The course organisers are holding a special two-day event on September 13 and 14. The two-day event will include an alumni reunion, a variety of networking activities and discussion of current issues in the field. The special event will welcome over 65 past and current students, some of whom are travelling from countries including Germany, Sweden, the USA, Sri Lanka and the Philippines.

Attendance at the two-day event is by invitation only but anyone who is interested in finding out more about the programme is welcome to attend the lunch on Friday. Please contact Christine Bone, course administrator on 01225 383861 for more information.

There are now 173 graduates and 57 current students. In 2007 the course intake increased by 32 per cent, highlighting its growing success. The programme has received increasing media attention, including a review in April 2005 in the Harvard Business Review by Rooke and Torbert, who declared the degree a ‘path-breaking program’.

The course is influenced by the principles and practices of action research, including disciplined inquiry, experiential learning and reflection. Visiting fellows include Dr Chris Seeley, David Ballard and Tim Malnick.

Examples of the work of graduates include the Carbon Disclosure Project, which is the world's largest registry of greenhouse emissions by companies.

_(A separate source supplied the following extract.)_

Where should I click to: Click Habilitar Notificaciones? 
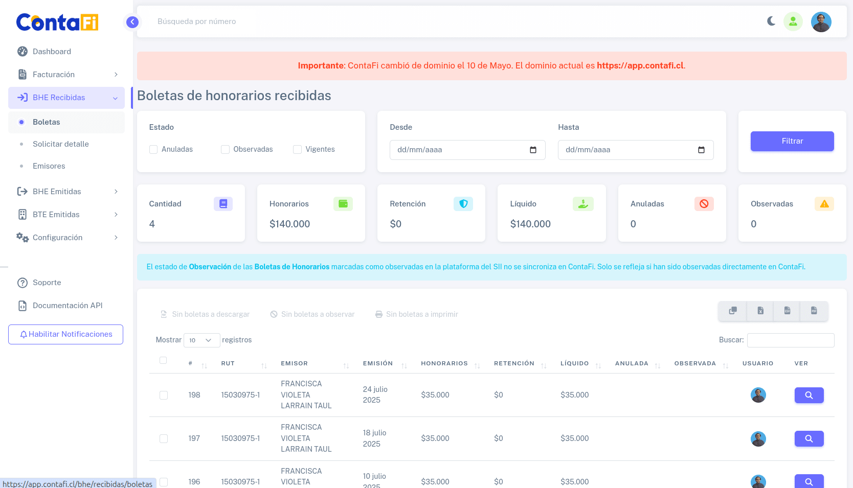tap(65, 334)
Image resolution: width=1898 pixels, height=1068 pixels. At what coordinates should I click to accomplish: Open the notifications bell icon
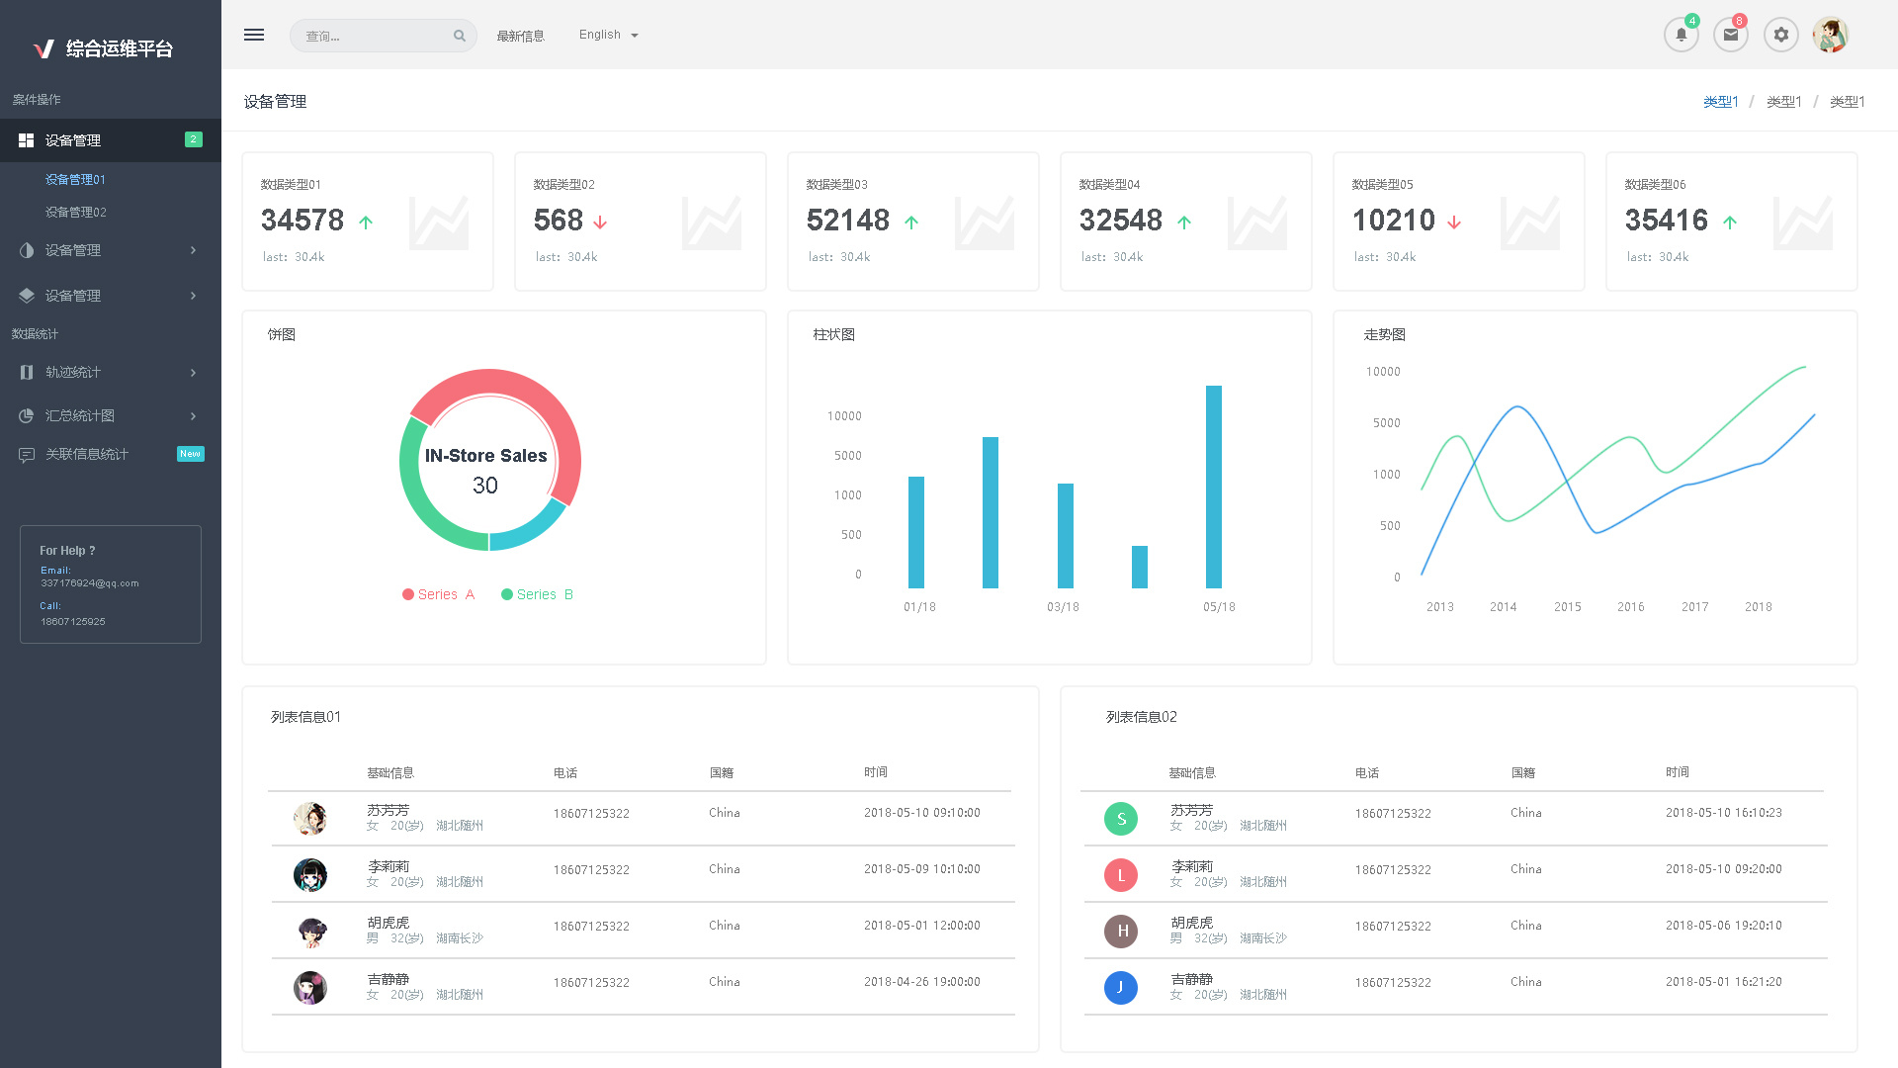(x=1681, y=35)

This initiative involves asking companies to make public their carbon emissions, and by doing so encouraging them to reduce them. Almost 1000 of the world’s largest companies now report their emissions to the Project’s website. The Project was recently referenced in the Stern Report, the Treasury-commissioned review of global warming, which said: “The Carbon Disclosure Project provides evidence of a growth in the desire of businesses to report carbon footprints to investors.”

Other Bath MSc course graduates are working in industry for companies such as BP, Cable & Wireless, PricewaterhouseCoopers, Hewlett-Packard and Unilever, as well as government departments such as Work and Pensions and the Cabinet Office.

One graduate, Carole Bond, organised a series of innovative meetings designed to encourage companies in south west England to cut their greenhouse gas emissions and become more aware of the business opportunities from climate change; The popular events were organised to persuade firms’ marketing staff to think of ways of producing products and services using low carbon production and delivery techniques.